James Mullinger is an English alternative comedian and finalist in the comedy competition "Jimmy Carr's Comedy Idol". He now lives in Atlantic Canada and has been nominated for a Canadian Comedy Award for Best Live Solo Show and a Just For Laughs Best Comedy Show Award. He is the star of Bell Aliant's Blimey! An Englishman in Atlantic Canada which has been nominated for and won numerous awards. Mullinger is also the co-writer and co-producer of the movie The Comedian's Guide to Survival, a British and Canadian co-production about Mullinger's early struggles as a comedian. Mullinger is played in the film by James Buckley and it also stars Jimmy Carr, Omid Djalili, Paul Kaye, Gilbert Gottfried, MyAnna Buring, Kevin Eldon and many more comedians. In 2015, Mullinger began co-hosting the genre and cult film podcast Field & Mullinger's Underground Nights, where he has interviewed filmmakers such as Troma Entertainment's Lloyd Kaufman, Dylan Greenberg Lowell Dean and Joshua Ligairi. In 2016 he sold out New Brunswick's biggest indoor venue Harbour Station, a process that was documented for a CBC film which aired in September 2016. The stand up special of the record breaking show was released internationally by Hulu and Amazon Prime, the first stand up special in history to be filmed in Atlantic Canada and released in the United States, England, Germany and Japan. In April 2018, Mullinger sold out the venue once again along with hundreds of other venues across Canada cementing his position as one of Canada's top comics.

Comedy career
Mullinger began doing stand up comedy in 2005. Within a year he had reached the final of three national competitions and appeared on Jimmy Carr's DVD Stand Up. 

He performed his first full-length solo show at the Camden Fringe in August 2009, titled James Mullinger Is The Bad Boy Of Feminism.  Both shows sold out and Time Out described it as "very funny stuff" and it was named one of the best shows by the Evening Standard, Metro and London Lite.

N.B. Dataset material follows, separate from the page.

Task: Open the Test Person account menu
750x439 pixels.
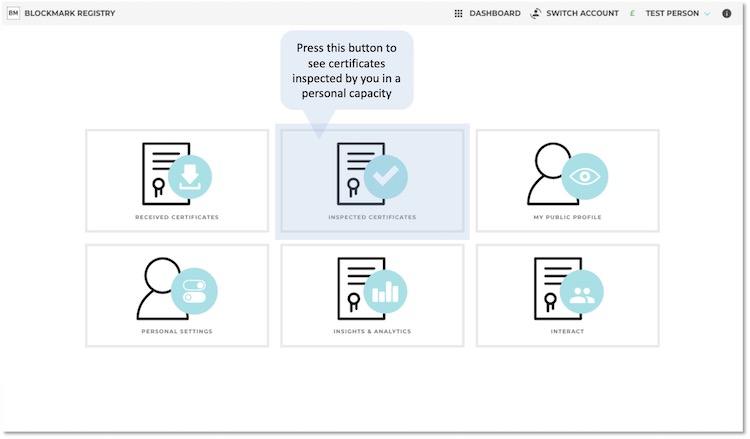Action: (672, 13)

He then toured the UK with the show culminating with two sold out shows at London's Soho Theatre in June 2010. He has toured three subsequent solo stand up shows (James Mullinger's Schooldays, An Hour of Killer Stand Up and The Man With No Shame) and continues to perform in clubs.

In May 2005 he created Upstairs at the Masons, a small comedy club in Mayfair, London. Every other week the club has several comedians performing.
In April 2016, Mullinger sold out New Brunswick’s biggest indoor venue Harbour Station. This record breaking show was documented for a CBC documentary film City On Fire which has aired in Canada.
 
In April 2018 he sold out Harbour Station a second time, this time beating how own record which made headlines around the world. 
 
Mullinger tours extensively to houses across Canada and England and written and produced a big screen feature film starring actors from Downton Abbey and Twilight about his early years in stand up, which was described as "unmissable" by GQ Magazine and "essential viewing. A funny, realistic look at what it takes to become a stand up comedian," by the Montreal Times.
 
Mullinger has raised more than $100,000 for Canadian charities. He has been nominated for both a Just For Laughs comedy award and a Canadian Comedy Award for Best Live Show.
  
He launched his own international magazine The Maritime Edit to share his love of small towns and cities across Canada with the rest of the world.

TV career
Mullinger's TV debut was on panel show Street Cred Sudoku alongside Robin Ince, Sue Perkins and Rufus Hound. From November 2011 to January 2012, Mullinger hosted 10 episodes of the world's first funny film review show titled Movie Kingdom for the DMAX channel on the Discovery Network. Devised and created by Mullinger alongside filmmaker Mark Murphy, the show took an irreverent view of Hollywood with honest reviews, comical interviews with A-list stars and sketches featuring comedians. Mullinger interviewed Hollywood actors Daniel Craig, Tom Cruise, George Clooney in the show and introduced other comedians such as Micky Flanagan, Rob Brydon, Andi Osho, Simon Pegg, Richard Herring and Scott Capurro.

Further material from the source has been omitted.